The following list introduces several new, promising treatment modalities that may significantly alter the standard-of-care in wet AMD treatment while also greatly improving visual outcomes.
Brolucizumab is a tiny humanized single-chain antibody fragment and a potent VEGF inhibitor. The small size allows higher dosing per volume, which may result in a longer-lasting effect. Two large phase 3 trials, HAWK and HARRIER, investigated the efficacy and safety of brolucizumab and demonstrated noninferiority of brolucizumab to aflibercept. Moreover, over 50% of patients were maintained on a quarterly dosing schedule, promising fewer injections for our patients.
Genentech is developing a surgically implanted drug delivery system, the Port Delivery System (PDS) for use with ranibizumab (Lucentis, Genentech). This surgically-implanted reservoir promises to slowly release the drug over time, and in the phase 2 LADDER trial 80% of patients who received the highest dose did not require refills for at least 6 months. At the end of the 9-month study period, patients treated with the PDS showed similar anatomic and visual outcomes equivalent to those treated with monthly anti-VEGF injections. Treatment innovations such as the implantable PDS may significantly reduce the financial and logistical burden of wet AMD treatment on the healthcare system and patient respectively.
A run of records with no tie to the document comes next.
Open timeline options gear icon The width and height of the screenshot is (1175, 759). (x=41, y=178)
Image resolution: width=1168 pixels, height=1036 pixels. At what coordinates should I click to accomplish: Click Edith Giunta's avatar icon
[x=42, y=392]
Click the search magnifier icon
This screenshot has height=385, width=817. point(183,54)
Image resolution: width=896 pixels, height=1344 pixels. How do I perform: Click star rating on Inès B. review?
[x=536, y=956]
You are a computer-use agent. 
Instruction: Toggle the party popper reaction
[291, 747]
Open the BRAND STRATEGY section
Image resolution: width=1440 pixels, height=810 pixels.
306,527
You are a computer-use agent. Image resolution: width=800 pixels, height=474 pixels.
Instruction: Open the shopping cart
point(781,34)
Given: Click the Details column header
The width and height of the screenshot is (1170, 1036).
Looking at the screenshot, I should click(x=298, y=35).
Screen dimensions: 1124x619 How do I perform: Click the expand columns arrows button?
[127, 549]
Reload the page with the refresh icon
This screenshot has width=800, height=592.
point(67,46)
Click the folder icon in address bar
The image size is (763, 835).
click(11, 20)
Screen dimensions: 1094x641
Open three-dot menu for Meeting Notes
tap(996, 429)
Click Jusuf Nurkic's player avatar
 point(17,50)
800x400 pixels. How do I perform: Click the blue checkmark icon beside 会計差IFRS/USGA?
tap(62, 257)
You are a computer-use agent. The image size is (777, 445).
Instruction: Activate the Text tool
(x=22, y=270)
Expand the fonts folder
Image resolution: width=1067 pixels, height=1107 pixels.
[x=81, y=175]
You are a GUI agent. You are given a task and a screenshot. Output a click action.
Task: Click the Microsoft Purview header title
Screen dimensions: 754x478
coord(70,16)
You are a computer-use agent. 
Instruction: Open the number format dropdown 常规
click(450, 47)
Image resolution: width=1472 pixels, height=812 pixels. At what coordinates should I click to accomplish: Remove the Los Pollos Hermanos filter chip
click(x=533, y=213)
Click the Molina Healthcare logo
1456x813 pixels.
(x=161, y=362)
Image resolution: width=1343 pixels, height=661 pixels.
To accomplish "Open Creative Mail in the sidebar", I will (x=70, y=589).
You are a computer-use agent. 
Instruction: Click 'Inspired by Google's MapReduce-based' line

Simultaneous with developing the PDS, Genentech is also developing a novel drug, faricimab. This is a highly-engineered bispecific antibody that suppresses both VEGF similar to all current drugs as well as angiopoietin 2 (Ang-2), which is also important in vascular development and stabilization. It is thought that a dual blockade of VEGF and Ang-2 may bring synergistic effects in the treatment of wet AMD. The phase 3 study of this drug, TENAYA, is currently underway and enrolling patients.
In the more distant future, there may be even greater promise for patients with wet AMD through one or more of the gene therapies that are now being explored in phase 1 and 2 clinical trials.
One of the most intriguing therapies being developed is RGX-314 (RegenxBio). This is a recombinant adeno-associated virus gene therapy vector which carries a coding sequence for a soluble monoclonal antibody fragment. This vector then binds to and neutralizes VEGF within the eye. Essentially, treatment with RGX-314 engineers a patient’s retina to produce Lucentis on its own. The early results are promising, and next-phase clinical trials will be coming soon.
Many new developments are on the way which may soon make monthly anti VEGF injections a thing of the past. There has never been a more exciting time for new treatment breakthroughs in wet AMD research. Through the various mechanisms involved in AMD pathogenesis, there exists multiple targets for new therapeutic interventions. We are slowly but surely discovering more ways to improve visual outcomes in this sight-threatening disease. I am very encouraged by early results with these treatment options, and am excited to share these advancements with our patients.